Preheat the oven to 160 ° C convection preheat.
2.

Peel and dice onions, carrots and garlic. Rinse lamb and pat dry. Combine 2 teaspoons of salt,  2 teaspoons of pepper, paprika and cumin powder, rub lamb with the mixture. Coat with flour. Heat 2 tablespoons of oil in a roasting pan and brown meat on all sides. Remove meat from the pan and cook vegetables until browned in the same pan. Deglaze pan with wine and some stock. Return meat to the pan and braise in preheated oven at 160°C (approximately 325°F) for about 3 hours.

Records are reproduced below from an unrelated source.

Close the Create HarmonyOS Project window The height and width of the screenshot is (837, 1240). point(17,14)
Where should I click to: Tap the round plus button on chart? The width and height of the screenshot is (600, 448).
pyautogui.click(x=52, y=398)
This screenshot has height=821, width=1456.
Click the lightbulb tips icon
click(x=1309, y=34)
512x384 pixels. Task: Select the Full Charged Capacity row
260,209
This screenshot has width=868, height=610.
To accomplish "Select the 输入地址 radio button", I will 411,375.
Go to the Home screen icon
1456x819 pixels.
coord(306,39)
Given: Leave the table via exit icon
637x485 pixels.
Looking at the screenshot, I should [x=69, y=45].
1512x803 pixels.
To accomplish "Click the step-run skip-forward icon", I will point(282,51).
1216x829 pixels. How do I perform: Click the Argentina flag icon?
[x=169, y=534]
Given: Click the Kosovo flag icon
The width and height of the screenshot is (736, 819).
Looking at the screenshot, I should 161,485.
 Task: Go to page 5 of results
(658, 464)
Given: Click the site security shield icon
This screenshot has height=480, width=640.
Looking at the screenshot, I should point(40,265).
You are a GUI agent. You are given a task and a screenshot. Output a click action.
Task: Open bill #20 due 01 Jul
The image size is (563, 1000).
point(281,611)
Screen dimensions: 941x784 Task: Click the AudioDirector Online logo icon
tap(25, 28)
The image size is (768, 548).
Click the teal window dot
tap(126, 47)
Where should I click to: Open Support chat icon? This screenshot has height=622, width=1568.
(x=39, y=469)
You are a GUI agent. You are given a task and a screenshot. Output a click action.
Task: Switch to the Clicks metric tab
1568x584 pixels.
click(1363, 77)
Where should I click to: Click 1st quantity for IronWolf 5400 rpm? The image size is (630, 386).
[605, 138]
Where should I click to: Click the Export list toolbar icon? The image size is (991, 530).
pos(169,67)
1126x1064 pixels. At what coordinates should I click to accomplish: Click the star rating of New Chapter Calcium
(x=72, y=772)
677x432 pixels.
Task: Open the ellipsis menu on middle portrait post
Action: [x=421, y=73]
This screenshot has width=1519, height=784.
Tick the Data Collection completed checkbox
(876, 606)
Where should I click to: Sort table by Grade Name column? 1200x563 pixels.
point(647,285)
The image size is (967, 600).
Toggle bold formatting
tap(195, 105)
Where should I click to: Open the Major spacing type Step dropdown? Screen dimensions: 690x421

Meat should always be covered with sauce up to 1/3, add more broth to the pan as needed and turn meat over occasionally.  

3.

Peel, rinse and dice potatoes. Parboil in salted water for 10 minutes. Drain and arrange on a baking sheet. Season with salt and drizzle with remaining oil. Roast in the same oven for about 25 minutes or until golden brown. 

4.

Remove lamb from the oven, transfer to a plate and let rest briefly. Strain sauce and return meat to the pan. Add juniper berries and bay leaf to the pan and roast meat for 10 more minutes in the oven. Sauce should thicken slightly.

5.

Place potatoes in bowls and garnish with parsley. Serve lamb with sauce accompanied by potatoes.